GENOME SEQUENCE ANALYSIS: IDENTIFYING AND CLASSIFYING GENES

Phil Green

Genetics Dept., Washington University Medical School, St. Louis, USA

Abstract

The problem of interpreting the information being generated in genome sequencing projects is a major challenge for computational biologists, and considerable progress in this area has been made in recent years. Of particular interest is gene identification, which has two aspects: delineation of the coding region and associated signals, such as promoters and splice sites; and predicting possible functions for the encoded protein.

We will present our work in this area in conjunction with the C. elegans sequencing project. A computer program, Genefinder, has been developed for identifying probable genes. Key features include systematic use of likelihoods to discriminate sequence features; a dynamic programming algorithm for assembling exons into candidate genes; and an interactive graphics display showing the relative positions and statistical significance of candidate coding segments, splice sites, and database homologies. Prediction accuracy exceeds 90% on known C. elegans genes. Analysis of genomic sequence has revealed a surprisingly high density of predicted genes, many of which have been confirmed by partial cDNA sequencing.

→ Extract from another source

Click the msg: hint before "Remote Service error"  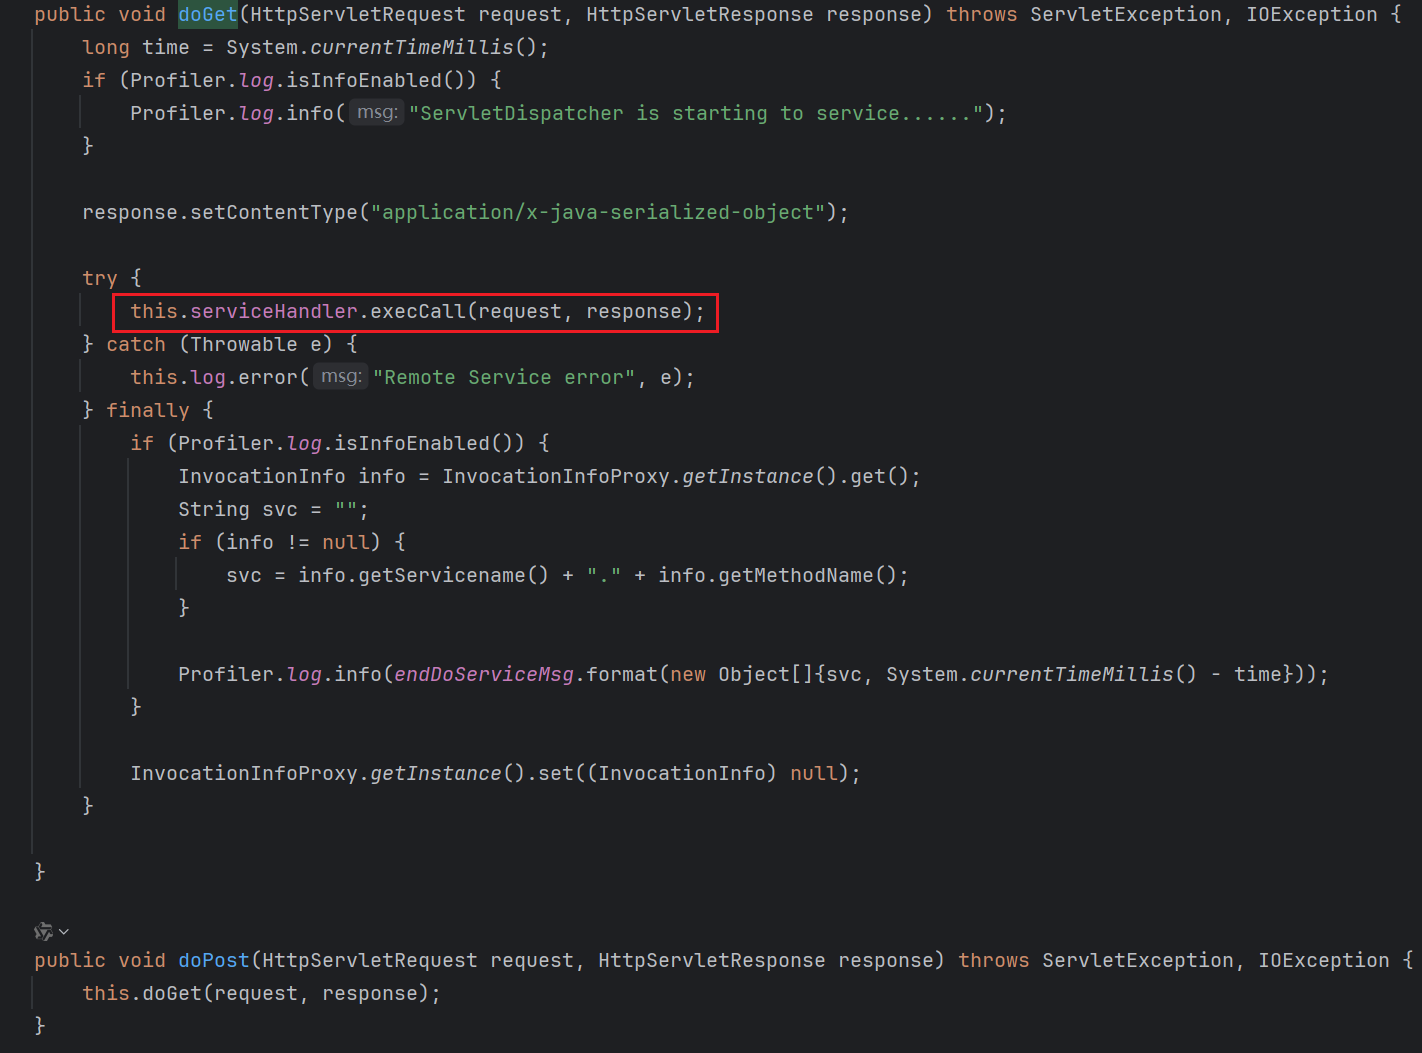click(341, 377)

At present, the only effective computational method for predicting protein function is to find similarity to known proteins. However, over 60% of genes being found in sequencing projects are not similar to anything in the databases. It has commonly been assumed that this reflects the relative incompleteness of the databases; however our recent studies (Science 259, 1711-1716 (1993)) comparing sets of genes from distantly related organisms suggest an alternative explanation: it appears that the majority of genes are either phylum specific, or are evolving too rapidly to retain detectable similarities over long evolutionary periods. Most "ancient evolutionarily conserved regions" of proteins are already represented in known proteins, and there are a limited number of such regions (fewer than 900). Finding additional homologies will accordingly require more sensitive analysis methods.